Rewrite the entries between the lines holding "Where should I click to: Toggle the primary" and "I will 915,211.", inclusive, with "Viewport" replaced by "Window" and nothing else changed.

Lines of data
>> Start

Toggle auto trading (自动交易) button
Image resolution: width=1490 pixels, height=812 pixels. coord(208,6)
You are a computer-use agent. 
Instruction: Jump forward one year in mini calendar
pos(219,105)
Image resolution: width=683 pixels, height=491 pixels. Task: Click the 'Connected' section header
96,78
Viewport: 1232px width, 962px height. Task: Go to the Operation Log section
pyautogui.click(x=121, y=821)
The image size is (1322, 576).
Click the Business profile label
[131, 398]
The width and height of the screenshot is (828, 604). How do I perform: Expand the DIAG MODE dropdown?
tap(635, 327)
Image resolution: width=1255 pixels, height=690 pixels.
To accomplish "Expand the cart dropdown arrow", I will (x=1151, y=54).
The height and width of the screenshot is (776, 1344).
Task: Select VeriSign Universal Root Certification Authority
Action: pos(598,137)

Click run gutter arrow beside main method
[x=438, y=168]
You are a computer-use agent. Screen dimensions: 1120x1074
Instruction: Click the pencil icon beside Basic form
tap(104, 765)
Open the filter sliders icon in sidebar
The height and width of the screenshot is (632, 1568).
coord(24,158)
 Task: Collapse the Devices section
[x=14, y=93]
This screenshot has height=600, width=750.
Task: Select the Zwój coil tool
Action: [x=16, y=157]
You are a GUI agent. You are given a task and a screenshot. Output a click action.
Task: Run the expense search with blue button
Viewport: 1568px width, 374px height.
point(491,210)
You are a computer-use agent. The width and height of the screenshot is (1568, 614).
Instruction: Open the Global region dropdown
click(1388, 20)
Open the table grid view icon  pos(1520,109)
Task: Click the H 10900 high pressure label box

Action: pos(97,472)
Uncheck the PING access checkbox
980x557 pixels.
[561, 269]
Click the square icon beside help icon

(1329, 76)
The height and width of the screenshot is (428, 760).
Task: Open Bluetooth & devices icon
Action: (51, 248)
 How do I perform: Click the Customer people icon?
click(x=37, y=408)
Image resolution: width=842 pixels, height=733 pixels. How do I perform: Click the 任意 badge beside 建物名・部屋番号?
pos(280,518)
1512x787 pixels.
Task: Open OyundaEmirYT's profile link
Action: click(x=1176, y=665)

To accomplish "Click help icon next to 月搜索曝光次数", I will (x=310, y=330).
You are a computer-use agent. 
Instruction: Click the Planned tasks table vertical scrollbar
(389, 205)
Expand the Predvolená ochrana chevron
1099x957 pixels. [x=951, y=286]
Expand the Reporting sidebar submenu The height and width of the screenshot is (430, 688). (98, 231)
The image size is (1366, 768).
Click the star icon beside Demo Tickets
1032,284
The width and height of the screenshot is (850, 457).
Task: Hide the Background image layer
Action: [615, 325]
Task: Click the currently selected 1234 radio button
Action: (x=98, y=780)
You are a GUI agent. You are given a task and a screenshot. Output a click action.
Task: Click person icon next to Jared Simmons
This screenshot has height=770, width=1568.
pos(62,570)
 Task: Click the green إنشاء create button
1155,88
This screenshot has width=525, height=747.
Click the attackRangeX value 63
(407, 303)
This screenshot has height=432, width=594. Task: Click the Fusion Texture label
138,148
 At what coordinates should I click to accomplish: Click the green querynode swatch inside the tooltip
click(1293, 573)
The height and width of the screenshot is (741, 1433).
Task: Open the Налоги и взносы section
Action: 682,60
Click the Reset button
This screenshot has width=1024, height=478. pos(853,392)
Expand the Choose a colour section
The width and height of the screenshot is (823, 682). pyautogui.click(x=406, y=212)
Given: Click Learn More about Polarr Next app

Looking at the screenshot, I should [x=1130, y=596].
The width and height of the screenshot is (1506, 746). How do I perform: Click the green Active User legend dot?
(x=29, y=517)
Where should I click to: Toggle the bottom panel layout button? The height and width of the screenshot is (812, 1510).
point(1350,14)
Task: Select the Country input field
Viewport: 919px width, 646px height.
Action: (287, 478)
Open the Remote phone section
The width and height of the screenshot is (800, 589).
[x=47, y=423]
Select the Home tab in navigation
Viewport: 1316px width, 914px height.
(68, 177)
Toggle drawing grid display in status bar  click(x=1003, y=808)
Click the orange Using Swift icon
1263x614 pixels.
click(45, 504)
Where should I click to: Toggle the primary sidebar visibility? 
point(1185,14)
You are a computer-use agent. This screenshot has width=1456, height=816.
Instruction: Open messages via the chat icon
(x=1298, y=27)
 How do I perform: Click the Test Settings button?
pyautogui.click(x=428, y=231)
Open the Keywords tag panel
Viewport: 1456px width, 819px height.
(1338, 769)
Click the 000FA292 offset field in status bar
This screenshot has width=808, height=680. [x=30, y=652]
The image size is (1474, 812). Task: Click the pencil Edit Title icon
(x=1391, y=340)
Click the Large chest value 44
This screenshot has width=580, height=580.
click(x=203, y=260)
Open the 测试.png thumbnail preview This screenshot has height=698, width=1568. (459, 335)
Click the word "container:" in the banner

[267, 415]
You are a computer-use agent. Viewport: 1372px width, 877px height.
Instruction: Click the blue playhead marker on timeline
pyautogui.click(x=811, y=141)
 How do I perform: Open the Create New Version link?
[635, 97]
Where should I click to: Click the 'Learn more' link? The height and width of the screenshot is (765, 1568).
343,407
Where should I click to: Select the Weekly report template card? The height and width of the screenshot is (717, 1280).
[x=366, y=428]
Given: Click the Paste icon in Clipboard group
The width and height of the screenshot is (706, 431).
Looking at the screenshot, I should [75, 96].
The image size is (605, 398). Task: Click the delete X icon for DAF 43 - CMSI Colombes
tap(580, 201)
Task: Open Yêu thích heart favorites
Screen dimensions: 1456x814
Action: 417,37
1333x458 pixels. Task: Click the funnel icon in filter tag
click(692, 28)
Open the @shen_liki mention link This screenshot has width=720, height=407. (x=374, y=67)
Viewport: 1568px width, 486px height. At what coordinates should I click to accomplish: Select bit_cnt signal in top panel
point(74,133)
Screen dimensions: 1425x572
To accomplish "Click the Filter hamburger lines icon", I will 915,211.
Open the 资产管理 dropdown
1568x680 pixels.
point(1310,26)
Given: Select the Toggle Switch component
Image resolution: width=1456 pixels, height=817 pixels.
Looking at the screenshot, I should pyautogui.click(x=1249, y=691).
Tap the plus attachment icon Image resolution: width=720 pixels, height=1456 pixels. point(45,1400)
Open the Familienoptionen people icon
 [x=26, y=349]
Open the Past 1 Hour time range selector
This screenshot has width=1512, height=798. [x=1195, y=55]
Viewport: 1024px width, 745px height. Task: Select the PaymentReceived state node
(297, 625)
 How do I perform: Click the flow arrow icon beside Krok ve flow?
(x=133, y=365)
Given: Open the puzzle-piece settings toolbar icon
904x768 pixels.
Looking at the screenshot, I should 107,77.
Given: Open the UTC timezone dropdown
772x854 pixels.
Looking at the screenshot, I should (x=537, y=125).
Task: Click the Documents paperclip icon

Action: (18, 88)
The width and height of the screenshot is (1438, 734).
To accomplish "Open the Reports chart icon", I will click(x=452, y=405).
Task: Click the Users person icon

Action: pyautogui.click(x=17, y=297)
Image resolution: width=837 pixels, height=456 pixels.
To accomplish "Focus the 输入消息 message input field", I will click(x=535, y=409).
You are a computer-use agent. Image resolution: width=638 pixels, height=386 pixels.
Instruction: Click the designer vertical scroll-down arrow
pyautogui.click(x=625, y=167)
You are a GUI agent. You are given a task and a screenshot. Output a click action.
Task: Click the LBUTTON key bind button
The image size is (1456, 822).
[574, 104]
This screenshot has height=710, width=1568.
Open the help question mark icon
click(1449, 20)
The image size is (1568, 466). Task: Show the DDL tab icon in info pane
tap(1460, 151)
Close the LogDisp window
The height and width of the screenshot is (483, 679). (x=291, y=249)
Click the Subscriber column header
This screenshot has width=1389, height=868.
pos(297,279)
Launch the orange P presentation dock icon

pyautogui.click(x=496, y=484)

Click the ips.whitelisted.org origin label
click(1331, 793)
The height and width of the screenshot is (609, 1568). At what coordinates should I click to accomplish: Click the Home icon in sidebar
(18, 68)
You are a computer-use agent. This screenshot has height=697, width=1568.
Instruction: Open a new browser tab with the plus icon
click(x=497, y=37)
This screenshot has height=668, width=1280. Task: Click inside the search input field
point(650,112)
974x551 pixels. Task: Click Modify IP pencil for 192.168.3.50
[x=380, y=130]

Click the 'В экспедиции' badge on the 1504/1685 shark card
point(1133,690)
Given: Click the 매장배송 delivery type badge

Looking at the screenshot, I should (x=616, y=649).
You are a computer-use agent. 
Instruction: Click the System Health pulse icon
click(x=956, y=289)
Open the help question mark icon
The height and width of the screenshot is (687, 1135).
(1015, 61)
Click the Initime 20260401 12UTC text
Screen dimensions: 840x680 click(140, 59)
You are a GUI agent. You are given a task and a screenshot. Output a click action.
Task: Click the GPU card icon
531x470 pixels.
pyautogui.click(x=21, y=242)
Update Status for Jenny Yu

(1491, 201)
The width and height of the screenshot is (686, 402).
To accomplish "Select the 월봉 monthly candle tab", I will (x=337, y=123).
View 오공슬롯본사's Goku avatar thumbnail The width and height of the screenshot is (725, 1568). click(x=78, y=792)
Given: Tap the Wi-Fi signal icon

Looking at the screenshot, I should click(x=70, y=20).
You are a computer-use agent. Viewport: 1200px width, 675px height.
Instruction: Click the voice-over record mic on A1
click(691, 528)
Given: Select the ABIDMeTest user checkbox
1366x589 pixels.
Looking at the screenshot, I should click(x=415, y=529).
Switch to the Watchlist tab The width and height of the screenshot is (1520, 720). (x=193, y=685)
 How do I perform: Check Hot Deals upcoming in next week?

>> End

Task solution
Where should I click to: Toggle the primary sidebar visibility? 
point(1185,14)
You are a computer-use agent. This screenshot has width=1456, height=816.
Instruction: Open messages via the chat icon
(x=1298, y=27)
 How do I perform: Click the Test Settings button?
pyautogui.click(x=428, y=231)
Open the Keywords tag panel
Window: 1456px width, 819px height.
(1338, 769)
Click the 000FA292 offset field in status bar
This screenshot has width=808, height=680. [x=30, y=652]
The image size is (1474, 812). Task: Click the pencil Edit Title icon
(x=1391, y=340)
Click the Large chest value 44
This screenshot has width=580, height=580.
click(x=203, y=260)
Open the 测试.png thumbnail preview This screenshot has height=698, width=1568. (459, 335)
Click the word "container:" in the banner

[267, 415]
You are a computer-use agent. Window: 1372px width, 877px height.
Instruction: Click the blue playhead marker on timeline
pyautogui.click(x=811, y=141)
 How do I perform: Open the Create New Version link?
[635, 97]
Where should I click to: Click the 'Learn more' link? The height and width of the screenshot is (765, 1568).
343,407
Where should I click to: Select the Weekly report template card? The height and width of the screenshot is (717, 1280).
[x=366, y=428]
Given: Click the Paste icon in Clipboard group
The width and height of the screenshot is (706, 431).
Looking at the screenshot, I should [75, 96].
The image size is (605, 398). Task: Click the delete X icon for DAF 43 - CMSI Colombes
tap(580, 201)
Task: Open Yêu thích heart favorites
Screen dimensions: 1456x814
Action: 417,37
1333x458 pixels. Task: Click the funnel icon in filter tag
click(692, 28)
Open the @shen_liki mention link This screenshot has width=720, height=407. (x=374, y=67)
Window: 1568px width, 486px height. At what coordinates should I click to accomplish: Select bit_cnt signal in top panel
point(74,133)
Screen dimensions: 1425x572
To accomplish "Click the Filter hamburger lines icon", I will 915,211.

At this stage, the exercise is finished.